• DATA FOR THIS EXERCISE
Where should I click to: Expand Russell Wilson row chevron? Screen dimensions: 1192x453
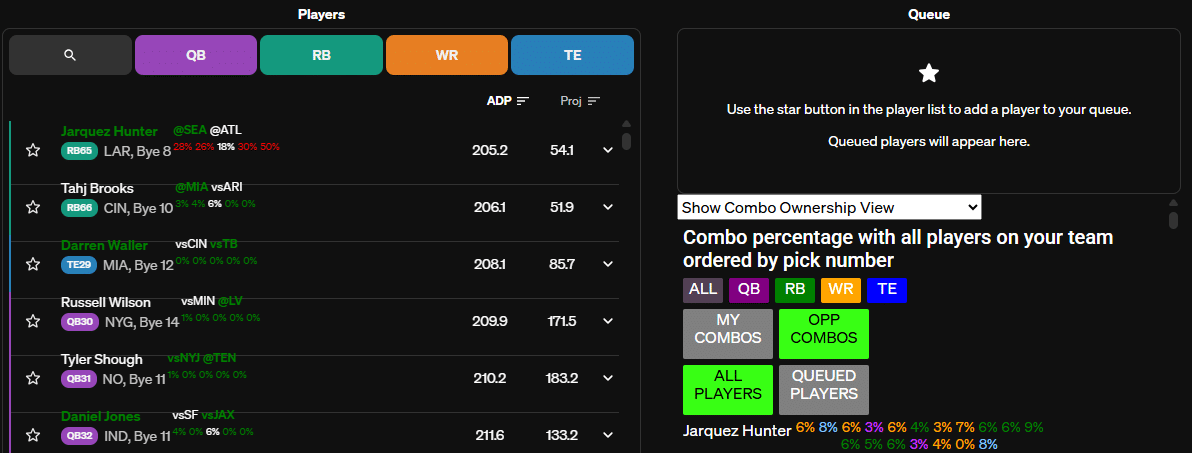tap(607, 321)
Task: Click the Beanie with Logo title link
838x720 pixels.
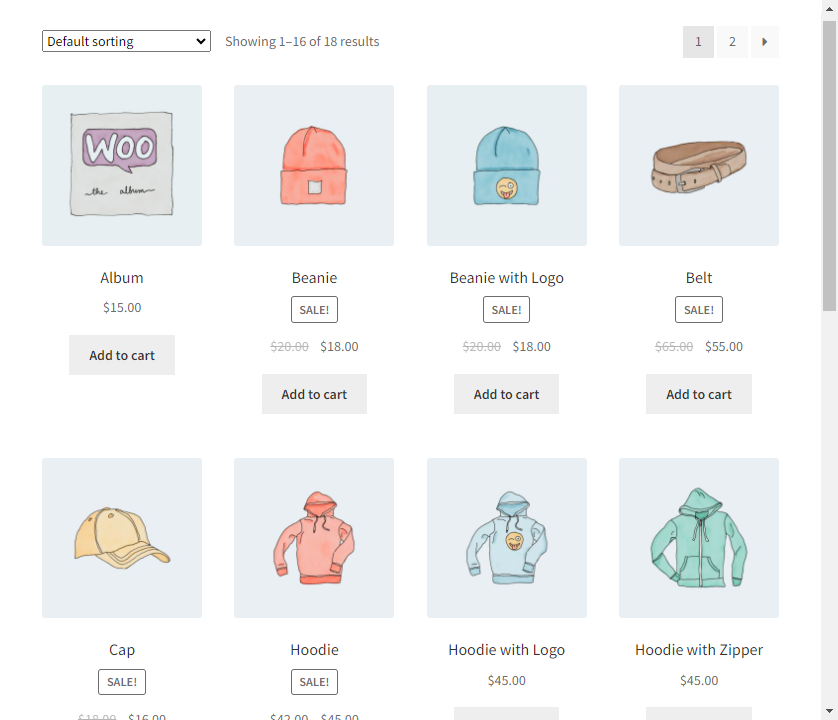Action: pyautogui.click(x=506, y=278)
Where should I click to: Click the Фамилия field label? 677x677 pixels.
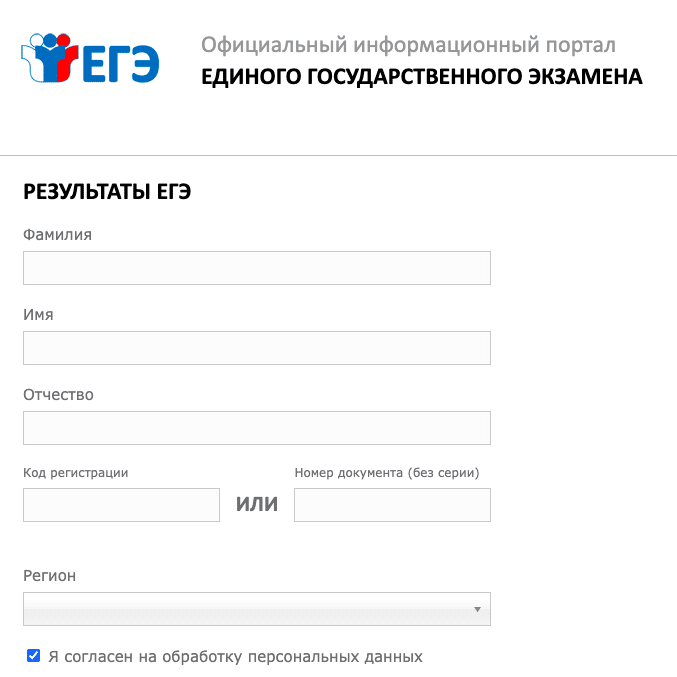57,235
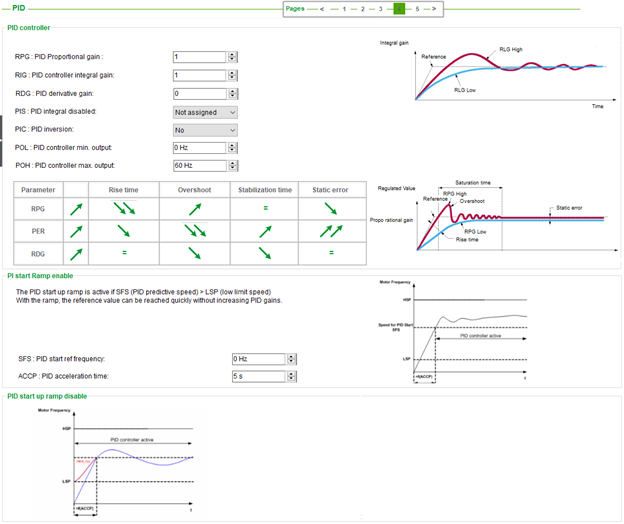Click the ACCP acceleration time field
This screenshot has height=524, width=624.
point(259,376)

• PROBLEM
Without carrying over any picture, write out the entries above once more, exactly.

• ANSWER TO THE EXERCISE
Where should I click to: Expand Russell Wilson row chevron? Screen dimensions: 1192x453
tap(607, 321)
Task: Click the Beanie with Logo title link
838x720 pixels.
Action: pyautogui.click(x=506, y=278)
Where should I click to: Click the Фамилия field label? 677x677 pixels.
57,235
Click the ACCP acceleration time field
This screenshot has height=524, width=624.
point(259,376)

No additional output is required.